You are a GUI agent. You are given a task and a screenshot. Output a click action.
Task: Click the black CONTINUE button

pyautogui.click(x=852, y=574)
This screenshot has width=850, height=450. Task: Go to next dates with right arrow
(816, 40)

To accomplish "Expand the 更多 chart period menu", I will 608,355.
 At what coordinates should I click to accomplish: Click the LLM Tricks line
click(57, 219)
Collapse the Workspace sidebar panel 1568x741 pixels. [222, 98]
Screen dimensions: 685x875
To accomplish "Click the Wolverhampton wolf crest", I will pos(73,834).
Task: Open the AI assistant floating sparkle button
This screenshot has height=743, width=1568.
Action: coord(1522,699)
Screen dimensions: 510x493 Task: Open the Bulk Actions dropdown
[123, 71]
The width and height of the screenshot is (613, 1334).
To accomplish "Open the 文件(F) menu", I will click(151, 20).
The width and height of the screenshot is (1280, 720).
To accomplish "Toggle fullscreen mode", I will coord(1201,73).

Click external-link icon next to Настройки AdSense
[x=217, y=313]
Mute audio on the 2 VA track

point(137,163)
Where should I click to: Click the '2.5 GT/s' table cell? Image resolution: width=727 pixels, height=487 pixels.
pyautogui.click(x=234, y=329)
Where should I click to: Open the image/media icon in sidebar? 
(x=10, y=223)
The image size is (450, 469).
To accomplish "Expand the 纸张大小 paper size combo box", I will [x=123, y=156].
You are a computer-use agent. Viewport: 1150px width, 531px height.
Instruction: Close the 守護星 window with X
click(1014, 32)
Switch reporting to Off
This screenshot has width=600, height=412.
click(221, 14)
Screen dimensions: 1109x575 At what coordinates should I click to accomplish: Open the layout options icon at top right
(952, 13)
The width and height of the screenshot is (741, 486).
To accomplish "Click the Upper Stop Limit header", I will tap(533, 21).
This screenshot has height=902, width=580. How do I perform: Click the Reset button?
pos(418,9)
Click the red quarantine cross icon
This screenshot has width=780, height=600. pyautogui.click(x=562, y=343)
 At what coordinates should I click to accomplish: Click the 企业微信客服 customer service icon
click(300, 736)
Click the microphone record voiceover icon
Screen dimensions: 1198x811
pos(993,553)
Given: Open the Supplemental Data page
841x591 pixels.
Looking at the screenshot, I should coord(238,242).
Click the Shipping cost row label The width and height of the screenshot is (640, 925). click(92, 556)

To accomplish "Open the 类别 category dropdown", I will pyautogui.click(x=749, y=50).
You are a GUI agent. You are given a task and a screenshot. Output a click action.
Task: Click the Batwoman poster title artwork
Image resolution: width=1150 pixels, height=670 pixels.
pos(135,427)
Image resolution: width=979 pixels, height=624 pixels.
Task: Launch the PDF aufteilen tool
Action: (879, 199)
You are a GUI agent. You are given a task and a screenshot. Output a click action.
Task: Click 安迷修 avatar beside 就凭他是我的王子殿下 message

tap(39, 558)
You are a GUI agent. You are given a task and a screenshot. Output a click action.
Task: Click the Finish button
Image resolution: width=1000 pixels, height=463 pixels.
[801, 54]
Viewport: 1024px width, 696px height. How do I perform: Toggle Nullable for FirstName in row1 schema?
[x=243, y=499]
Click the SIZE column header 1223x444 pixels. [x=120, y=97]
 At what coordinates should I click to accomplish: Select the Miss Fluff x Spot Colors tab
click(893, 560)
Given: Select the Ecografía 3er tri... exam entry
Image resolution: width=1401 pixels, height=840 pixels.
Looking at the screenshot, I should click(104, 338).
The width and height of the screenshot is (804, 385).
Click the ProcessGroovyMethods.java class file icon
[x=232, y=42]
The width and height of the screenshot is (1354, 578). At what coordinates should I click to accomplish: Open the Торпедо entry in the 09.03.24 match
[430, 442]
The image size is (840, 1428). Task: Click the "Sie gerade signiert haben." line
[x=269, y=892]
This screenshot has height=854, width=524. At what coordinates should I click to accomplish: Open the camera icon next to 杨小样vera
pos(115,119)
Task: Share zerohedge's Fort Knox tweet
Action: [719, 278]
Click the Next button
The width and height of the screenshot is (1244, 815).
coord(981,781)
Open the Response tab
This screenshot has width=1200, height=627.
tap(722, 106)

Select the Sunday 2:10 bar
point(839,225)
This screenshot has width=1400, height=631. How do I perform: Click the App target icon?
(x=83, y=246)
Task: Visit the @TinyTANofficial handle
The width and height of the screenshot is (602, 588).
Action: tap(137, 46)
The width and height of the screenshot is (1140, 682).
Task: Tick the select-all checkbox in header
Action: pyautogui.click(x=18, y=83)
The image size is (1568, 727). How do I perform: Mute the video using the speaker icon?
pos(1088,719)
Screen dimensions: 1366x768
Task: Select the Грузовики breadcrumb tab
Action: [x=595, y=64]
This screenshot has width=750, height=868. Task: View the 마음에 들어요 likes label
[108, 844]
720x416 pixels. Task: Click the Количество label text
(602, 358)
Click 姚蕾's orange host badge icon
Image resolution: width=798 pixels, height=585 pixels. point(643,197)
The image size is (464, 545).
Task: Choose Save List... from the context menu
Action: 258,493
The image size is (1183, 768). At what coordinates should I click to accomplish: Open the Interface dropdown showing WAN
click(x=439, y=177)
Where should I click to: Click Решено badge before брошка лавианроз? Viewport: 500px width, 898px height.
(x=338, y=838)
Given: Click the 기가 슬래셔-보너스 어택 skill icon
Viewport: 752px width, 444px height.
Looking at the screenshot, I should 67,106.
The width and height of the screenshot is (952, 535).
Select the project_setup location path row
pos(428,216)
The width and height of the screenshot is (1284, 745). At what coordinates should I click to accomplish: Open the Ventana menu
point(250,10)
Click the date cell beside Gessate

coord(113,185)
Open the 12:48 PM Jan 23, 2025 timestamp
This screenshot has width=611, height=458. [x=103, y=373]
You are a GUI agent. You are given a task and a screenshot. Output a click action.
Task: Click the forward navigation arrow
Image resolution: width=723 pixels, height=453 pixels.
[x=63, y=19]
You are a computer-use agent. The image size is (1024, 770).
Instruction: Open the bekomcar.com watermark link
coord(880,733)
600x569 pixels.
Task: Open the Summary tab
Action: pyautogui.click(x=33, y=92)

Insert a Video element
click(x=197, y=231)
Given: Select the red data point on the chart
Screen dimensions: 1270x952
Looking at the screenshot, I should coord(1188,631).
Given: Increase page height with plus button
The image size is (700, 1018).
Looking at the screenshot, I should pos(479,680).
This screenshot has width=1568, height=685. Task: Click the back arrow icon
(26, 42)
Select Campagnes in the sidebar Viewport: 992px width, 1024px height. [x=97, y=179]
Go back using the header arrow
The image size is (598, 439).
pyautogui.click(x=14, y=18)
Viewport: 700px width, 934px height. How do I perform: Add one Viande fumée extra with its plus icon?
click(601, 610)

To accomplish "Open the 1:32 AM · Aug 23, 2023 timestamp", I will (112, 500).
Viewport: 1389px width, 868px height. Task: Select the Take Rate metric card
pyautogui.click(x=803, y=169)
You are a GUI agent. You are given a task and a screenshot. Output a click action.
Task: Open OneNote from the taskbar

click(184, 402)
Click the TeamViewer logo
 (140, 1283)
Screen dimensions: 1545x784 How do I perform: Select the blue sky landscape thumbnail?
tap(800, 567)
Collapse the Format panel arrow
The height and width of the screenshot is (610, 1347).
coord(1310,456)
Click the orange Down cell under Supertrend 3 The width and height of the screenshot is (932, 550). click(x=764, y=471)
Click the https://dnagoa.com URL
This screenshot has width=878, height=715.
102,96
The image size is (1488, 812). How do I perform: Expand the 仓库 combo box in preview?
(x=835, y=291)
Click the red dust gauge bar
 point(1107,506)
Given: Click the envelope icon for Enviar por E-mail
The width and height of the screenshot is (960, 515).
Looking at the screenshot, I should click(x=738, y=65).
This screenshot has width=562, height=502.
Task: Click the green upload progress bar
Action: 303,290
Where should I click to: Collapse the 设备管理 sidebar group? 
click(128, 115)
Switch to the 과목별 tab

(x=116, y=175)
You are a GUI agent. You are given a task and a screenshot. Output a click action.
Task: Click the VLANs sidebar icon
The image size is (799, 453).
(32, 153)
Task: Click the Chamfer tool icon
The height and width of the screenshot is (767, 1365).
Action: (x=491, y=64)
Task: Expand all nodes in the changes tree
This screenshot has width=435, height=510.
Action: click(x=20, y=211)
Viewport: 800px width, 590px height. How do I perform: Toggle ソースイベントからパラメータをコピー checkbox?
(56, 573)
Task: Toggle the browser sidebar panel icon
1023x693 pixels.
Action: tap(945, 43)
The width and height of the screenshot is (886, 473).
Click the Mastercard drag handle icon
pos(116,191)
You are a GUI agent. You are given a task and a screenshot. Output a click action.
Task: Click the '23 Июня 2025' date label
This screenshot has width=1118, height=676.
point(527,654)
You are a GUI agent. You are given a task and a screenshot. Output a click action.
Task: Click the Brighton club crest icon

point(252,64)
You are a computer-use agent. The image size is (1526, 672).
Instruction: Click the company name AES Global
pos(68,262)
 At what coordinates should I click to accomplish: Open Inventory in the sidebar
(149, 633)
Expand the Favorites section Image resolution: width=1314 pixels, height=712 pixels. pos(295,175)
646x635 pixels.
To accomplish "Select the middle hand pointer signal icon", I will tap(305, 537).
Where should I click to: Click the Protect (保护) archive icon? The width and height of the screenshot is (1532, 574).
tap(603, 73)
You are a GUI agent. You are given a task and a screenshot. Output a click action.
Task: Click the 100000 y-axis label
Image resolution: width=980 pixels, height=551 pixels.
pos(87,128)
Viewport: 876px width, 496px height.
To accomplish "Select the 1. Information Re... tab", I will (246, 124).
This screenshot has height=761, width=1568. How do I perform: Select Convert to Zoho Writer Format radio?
=-=-=
▶ **Exercise instructions**: The lines to retype, exactly and only, run from the first line of the material through the line with "Task: Open the AI".

▶ **Answer to the exercise**:
You are a GUI agent. You are given a task and a screenshot. Output a click action.
Task: Click the black CONTINUE button

pyautogui.click(x=852, y=574)
This screenshot has width=850, height=450. Task: Go to next dates with right arrow
(816, 40)

To accomplish "Expand the 更多 chart period menu", I will 608,355.
 At what coordinates should I click to accomplish: Click the LLM Tricks line
click(57, 219)
Collapse the Workspace sidebar panel 1568x741 pixels. [222, 98]
Screen dimensions: 685x875
To accomplish "Click the Wolverhampton wolf crest", I will pos(73,834).
Task: Open the AI assistant floating sparkle button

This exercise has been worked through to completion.